Rapidly evolving and influential developments in the global oil markets gave an aura of extreme importance to the annual energy conference organised by the Emirates Centre for Strategic Studies and Research this week. Held in Abu Dhabi, it discussed an important issue related to the GCC oil in the world energy markets in terms of continuity and change.

Those are two quite expressive words — continuity and change. Since it is known that marketing GCC oil is facing stiff competition from more than one energy provider, especially in the current circumstances when the market is saturated and there is a surplus of 2.5 million barrels per day. This has prompted some producers, including Iran and Iraq, to offer steep discounts to increase their share of exports to the Asian market, which is the most important destination for marketing Gulf oil. Also, the increase in the US shale oil production constitutes another challenge for oil prices, which have lost more than 55 per cent of their value in less than one-and-a-half years.

In parallel, the global economic slowdown, even for some major oil consumers such as China, India and Brazil and the European Union countries, puts new further pressure on oil prices and leading to escalated competition and the offering of ever more discounts to get a higher proportion of orders from importing countries.

These changes have prompted the GCC countries to take strict measures to maintain their export shares, despite the pressures applied on them during the Opec meetings to reduce their production and increase prices. The GCC states were able to ensure continued exports as per the quota prescribed within the Opec ceiling and not lose their traditional customers in the international markets.

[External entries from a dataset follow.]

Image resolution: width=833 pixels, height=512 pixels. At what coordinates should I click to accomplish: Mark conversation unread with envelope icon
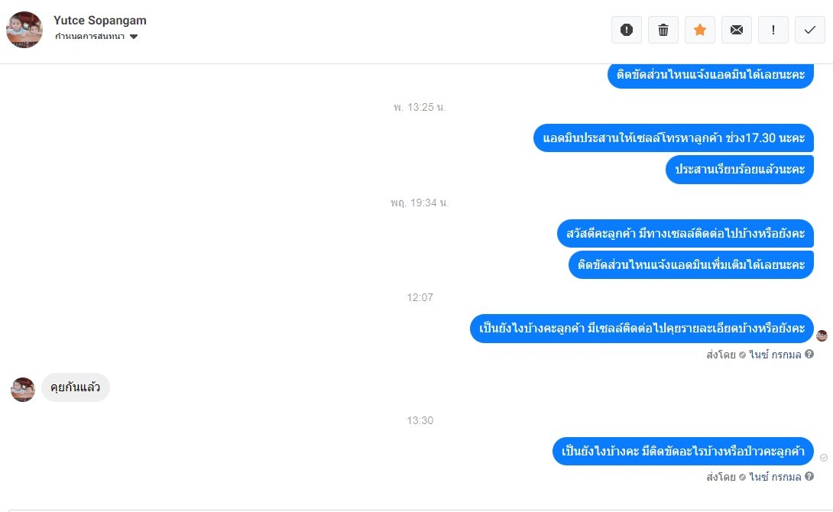(x=736, y=30)
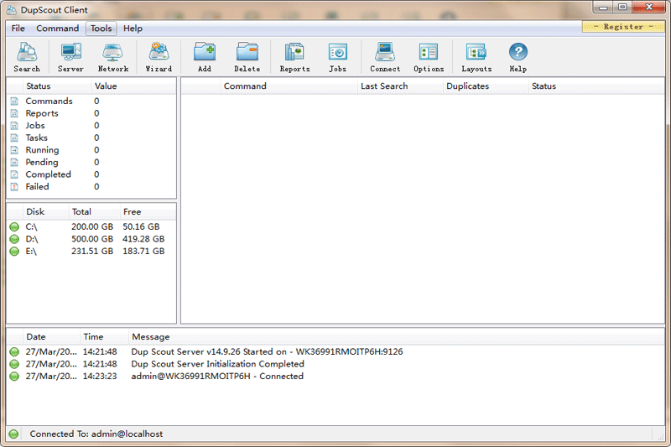Select the C:\ disk row

pos(32,226)
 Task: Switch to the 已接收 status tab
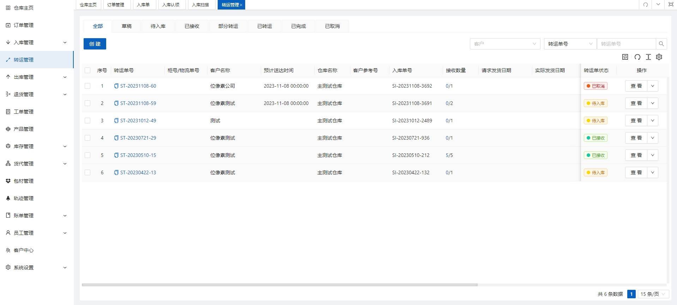192,26
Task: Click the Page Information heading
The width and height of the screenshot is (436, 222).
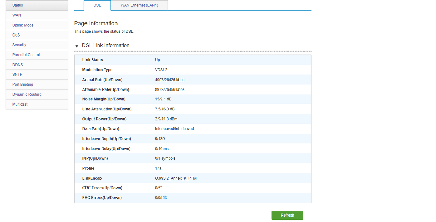Action: pyautogui.click(x=96, y=23)
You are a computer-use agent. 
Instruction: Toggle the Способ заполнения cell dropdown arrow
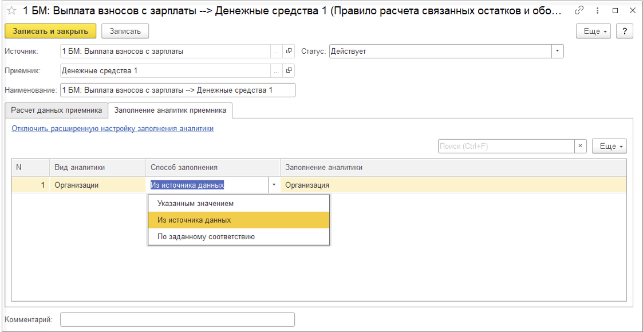point(274,185)
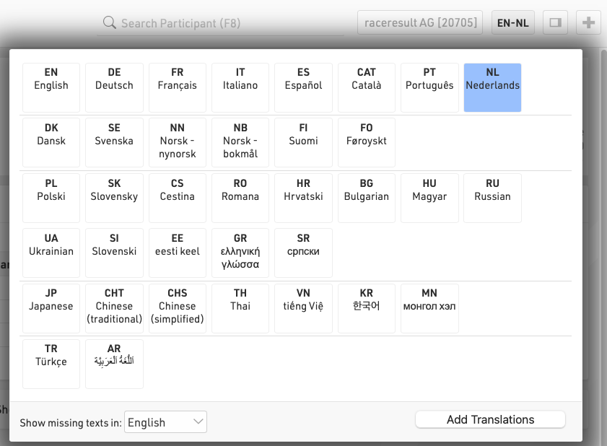Pick the RU Russian language tile
Viewport: 607px width, 446px height.
pyautogui.click(x=492, y=198)
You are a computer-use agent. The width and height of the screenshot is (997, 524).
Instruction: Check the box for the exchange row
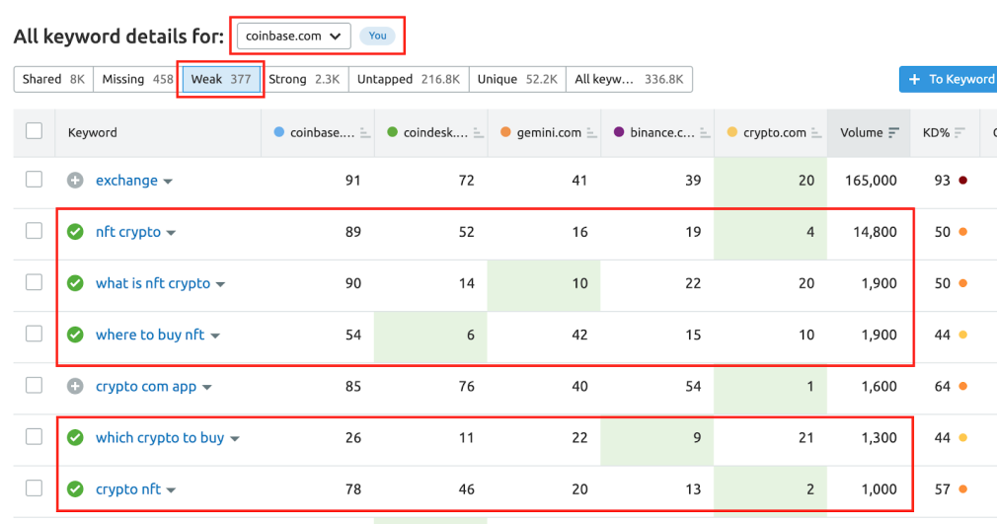click(x=34, y=180)
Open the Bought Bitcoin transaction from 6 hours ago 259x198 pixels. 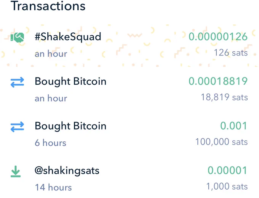(130, 134)
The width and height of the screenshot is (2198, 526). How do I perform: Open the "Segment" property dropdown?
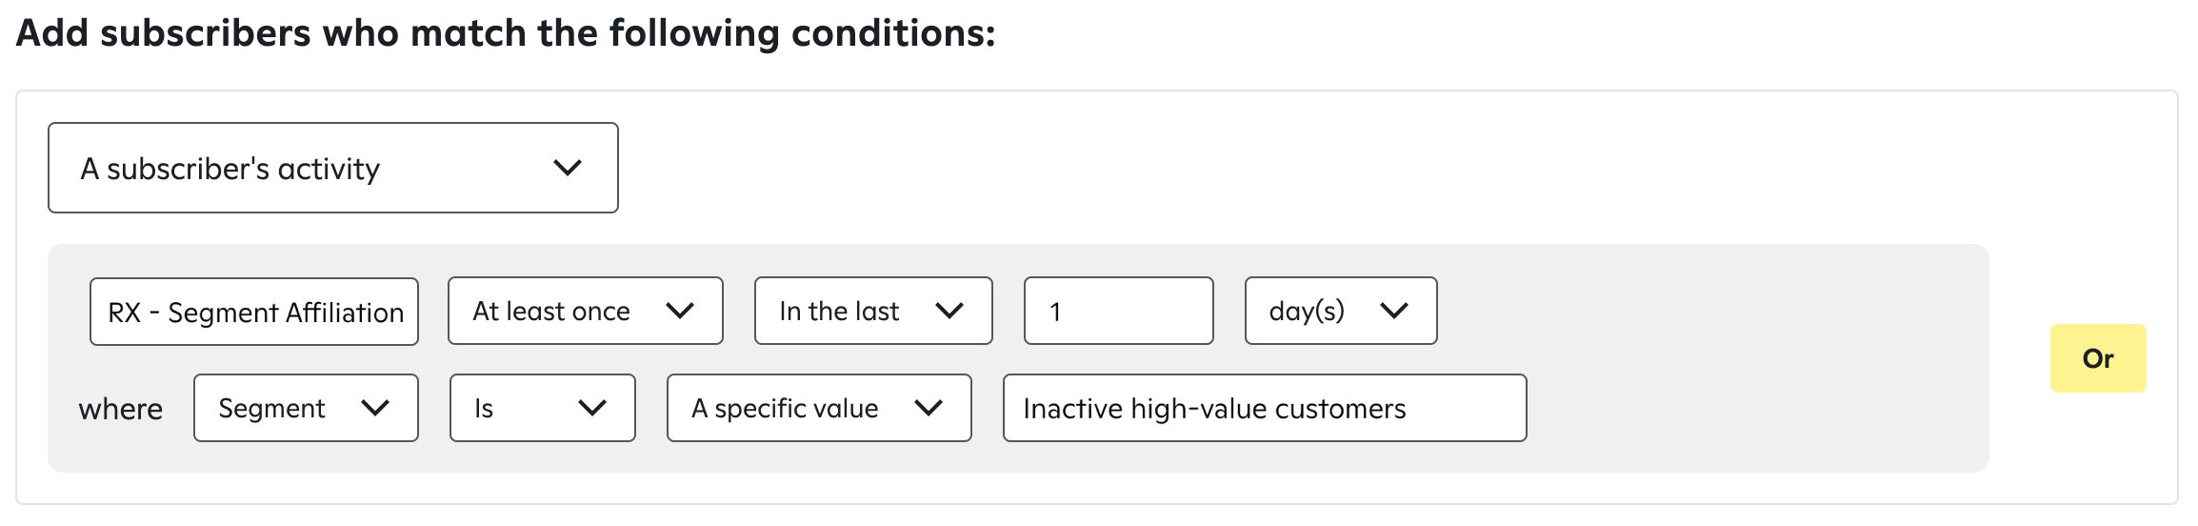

Meantime, the GCC’s strategy has led to a drop in the competitiveness of shale oil, especially after production platforms started to decline because of their unfeasibility resulting from high production costs in a low oil price environment.

Right strategy

US shale oil production is expected to fall by 540,000 barrels per day in 2016, which will reduce the surplus, while the International Energy Agency expects demand for oil will increase by 1.5 million barrels a day the same year, which means oil prices are more likely to rise gradually in medium term.

By adopting this right strategy for production and marketing, the GCC countries can cope with changes in oil markets and maintain their position as the world’s largest oil producing and exporting bloc, which will have major impact on their development programmes and its role in determining Opec policies.

This strategy is a positive not just for the GCC states but for the global economy as a whole, since price volatility would harm economic stability. This is why GCC states have sought to embrace rational and flexible policies, taking into account the interests of producers and consumers alike.

They have played a major role in stabilising production and consequently prices in different periods, thus creating a sort of stability in the global economy. This is much removed from any radicalism in decision-making, which was called for by some Opec members.

New perceptions

The 21st Energy Conference was an important occasion not only to discuss issues affecting GCC economies, but an opportunity to discuss adopted policies and validate their soundness by specialists from different countries.

It was also important to put new perceptions of any future changes in the oil markets and that may require a policy rethink. This applies as much to technical factors as to geopolitical developments.

This requires GCC countries to work together to maintain their positions and strengthen their gains in markets where competition, contradictions and conflicts intensify between different parties and reflect the importance of oil as a primary source of energy.

Dr Mohammad Al Asoomi is a UAE economic expert and specialist in economic and social development in the UAE and the GCC countries.